> **Instructions to follow**
Swap "screenshot" for "capture" throughout the entries below, and give them again with everything else left unchanged.

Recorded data

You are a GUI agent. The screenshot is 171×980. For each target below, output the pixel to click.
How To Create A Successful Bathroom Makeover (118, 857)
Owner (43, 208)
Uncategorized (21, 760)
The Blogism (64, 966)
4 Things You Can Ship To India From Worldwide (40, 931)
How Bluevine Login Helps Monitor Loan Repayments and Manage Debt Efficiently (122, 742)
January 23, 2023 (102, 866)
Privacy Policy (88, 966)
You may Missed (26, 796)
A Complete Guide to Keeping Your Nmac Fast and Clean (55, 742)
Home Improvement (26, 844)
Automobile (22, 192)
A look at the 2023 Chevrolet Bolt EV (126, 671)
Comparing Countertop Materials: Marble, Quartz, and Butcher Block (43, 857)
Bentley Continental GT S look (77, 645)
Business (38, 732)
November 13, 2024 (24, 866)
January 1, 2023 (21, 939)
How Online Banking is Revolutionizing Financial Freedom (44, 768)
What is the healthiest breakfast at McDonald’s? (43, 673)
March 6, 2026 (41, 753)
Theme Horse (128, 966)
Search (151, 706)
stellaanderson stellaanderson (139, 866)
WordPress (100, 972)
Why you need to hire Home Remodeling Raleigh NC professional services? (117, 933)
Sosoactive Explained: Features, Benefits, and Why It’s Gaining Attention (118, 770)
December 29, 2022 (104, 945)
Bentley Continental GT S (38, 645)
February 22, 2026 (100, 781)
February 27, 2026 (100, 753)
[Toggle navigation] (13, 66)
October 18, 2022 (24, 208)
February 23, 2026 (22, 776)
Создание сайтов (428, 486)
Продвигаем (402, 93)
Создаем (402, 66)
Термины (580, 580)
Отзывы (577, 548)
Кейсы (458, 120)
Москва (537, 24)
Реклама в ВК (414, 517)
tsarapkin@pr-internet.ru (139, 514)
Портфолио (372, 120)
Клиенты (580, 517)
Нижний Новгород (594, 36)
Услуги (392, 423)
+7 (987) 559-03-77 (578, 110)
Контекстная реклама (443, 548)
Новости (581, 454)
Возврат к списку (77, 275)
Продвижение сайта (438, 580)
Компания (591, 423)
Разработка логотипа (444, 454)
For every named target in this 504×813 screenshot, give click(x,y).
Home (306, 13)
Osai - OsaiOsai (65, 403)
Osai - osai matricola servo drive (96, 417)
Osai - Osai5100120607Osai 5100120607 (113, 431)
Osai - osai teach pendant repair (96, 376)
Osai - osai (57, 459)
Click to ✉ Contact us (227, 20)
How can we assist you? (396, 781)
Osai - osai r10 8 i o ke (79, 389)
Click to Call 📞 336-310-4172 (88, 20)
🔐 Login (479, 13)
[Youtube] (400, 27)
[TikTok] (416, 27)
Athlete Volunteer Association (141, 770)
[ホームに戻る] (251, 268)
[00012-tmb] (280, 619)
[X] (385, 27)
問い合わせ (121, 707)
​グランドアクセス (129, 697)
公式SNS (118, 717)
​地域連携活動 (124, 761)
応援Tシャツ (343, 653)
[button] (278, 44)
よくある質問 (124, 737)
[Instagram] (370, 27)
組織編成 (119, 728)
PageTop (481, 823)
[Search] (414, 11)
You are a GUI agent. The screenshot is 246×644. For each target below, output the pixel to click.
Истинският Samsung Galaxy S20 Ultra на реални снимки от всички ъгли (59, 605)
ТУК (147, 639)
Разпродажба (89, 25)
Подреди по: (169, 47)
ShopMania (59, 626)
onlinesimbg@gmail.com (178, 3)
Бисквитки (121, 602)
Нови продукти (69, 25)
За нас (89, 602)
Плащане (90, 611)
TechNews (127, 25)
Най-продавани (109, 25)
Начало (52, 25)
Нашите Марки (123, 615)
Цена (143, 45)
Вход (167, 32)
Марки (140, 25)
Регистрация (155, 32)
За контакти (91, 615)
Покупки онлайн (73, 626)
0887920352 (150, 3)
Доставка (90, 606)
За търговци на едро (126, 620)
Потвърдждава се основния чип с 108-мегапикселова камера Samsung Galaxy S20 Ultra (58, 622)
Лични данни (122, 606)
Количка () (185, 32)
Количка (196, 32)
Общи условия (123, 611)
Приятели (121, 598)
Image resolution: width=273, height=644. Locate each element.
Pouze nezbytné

> **Response to this task**
You are a GUI agent. The capture is 171×980. For each target below, output the pixel to click.
How To Create A Successful Bathroom Makeover (118, 857)
Owner (43, 208)
Uncategorized (21, 760)
The Blogism (64, 966)
4 Things You Can Ship To India From Worldwide (40, 931)
How Bluevine Login Helps Monitor Loan Repayments and Manage Debt Efficiently (122, 742)
January 23, 2023 (102, 866)
Privacy Policy (88, 966)
You may Missed (26, 796)
A Complete Guide to Keeping Your Nmac Fast and Clean (55, 742)
Home Improvement (26, 844)
Automobile (22, 192)
A look at the 2023 Chevrolet Bolt EV (126, 671)
Comparing Countertop Materials: Marble, Quartz, and Butcher Block (43, 857)
Bentley Continental GT S look (77, 645)
Business (38, 732)
November 13, 2024 (24, 866)
January 1, 2023 (21, 939)
How Online Banking is Revolutionizing Financial Freedom (44, 768)
What is the healthiest breakfast at McDonald’s? (43, 673)
March 6, 2026 (41, 753)
Theme Horse (128, 966)
Search (151, 706)
stellaanderson stellaanderson (139, 866)
WordPress (100, 972)
Why you need to hire Home Remodeling Raleigh NC professional services? (117, 933)
Sosoactive Explained: Features, Benefits, and Why It’s Gaining Attention (118, 770)
December 29, 2022 (104, 945)
Bentley Continental GT S (38, 645)
February 22, 2026 (100, 781)
February 27, 2026 (100, 753)
[Toggle navigation] (13, 66)
October 18, 2022 (24, 208)
February 23, 2026 (22, 776)
Создание сайтов (428, 486)
Продвигаем (402, 93)
Создаем (402, 66)
Термины (580, 580)
Отзывы (577, 548)
Кейсы (458, 120)
Москва (537, 24)
Реклама в ВК (414, 517)
tsarapkin@pr-internet.ru (139, 514)
Портфолио (372, 120)
Клиенты (580, 517)
Нижний Новгород (594, 36)
Услуги (392, 423)
+7 (987) 559-03-77 (578, 110)
Контекстная реклама (443, 548)
Новости (581, 454)
Возврат к списку (77, 275)
Продвижение сайта (438, 580)
Компания (591, 423)
Разработка логотипа (444, 454)
For every named target in this 504×813 capture, give click(x,y).
Home (306, 13)
Osai - OsaiOsai (65, 403)
Osai - osai matricola servo drive (96, 417)
Osai - Osai5100120607Osai 5100120607 (113, 431)
Osai - osai teach pendant repair (96, 376)
Osai - osai (57, 459)
Click to ✉ Contact us (227, 20)
How can we assist you? (396, 781)
Osai - osai r10 8 i o ke (79, 389)
Click to Call 📞 336-310-4172 (88, 20)
🔐 Login (479, 13)
[Youtube] (400, 27)
[TikTok] (416, 27)
Athlete Volunteer Association (141, 770)
[ホームに戻る] (251, 268)
[00012-tmb] (280, 619)
[X] (385, 27)
問い合わせ (121, 707)
​グランドアクセス (129, 697)
公式SNS (118, 717)
​地域連携活動 (124, 761)
応援Tシャツ (343, 653)
[button] (278, 44)
よくある質問 (124, 737)
[Instagram] (370, 27)
組織編成 (119, 728)
PageTop (481, 823)
[Search] (414, 11)
You are a GUI agent. The capture is 246×644. For each target below, output the pixel to click.
Истинският Samsung Galaxy S20 Ultra на реални снимки от всички ъгли (59, 605)
ТУК (147, 639)
Разпродажба (89, 25)
Подреди по: (169, 47)
ShopMania (59, 626)
onlinesimbg@gmail.com (178, 3)
Бисквитки (121, 602)
Нови продукти (69, 25)
За нас (89, 602)
Плащане (90, 611)
TechNews (127, 25)
Най-продавани (109, 25)
Начало (52, 25)
Нашите Марки (123, 615)
Цена (143, 45)
Вход (167, 32)
Марки (140, 25)
Регистрация (155, 32)
За контакти (91, 615)
Покупки онлайн (73, 626)
0887920352 (150, 3)
Доставка (90, 606)
За търговци на едро (126, 620)
Потвърдждава се основния чип с 108-мегапикселова камера Samsung Galaxy S20 Ultra (58, 622)
Лични данни (122, 606)
Количка () (185, 32)
Количка (196, 32)
Общи условия (123, 611)
Приятели (121, 598)
Image resolution: width=273, height=644. Locate each element.
Pouze nezbytné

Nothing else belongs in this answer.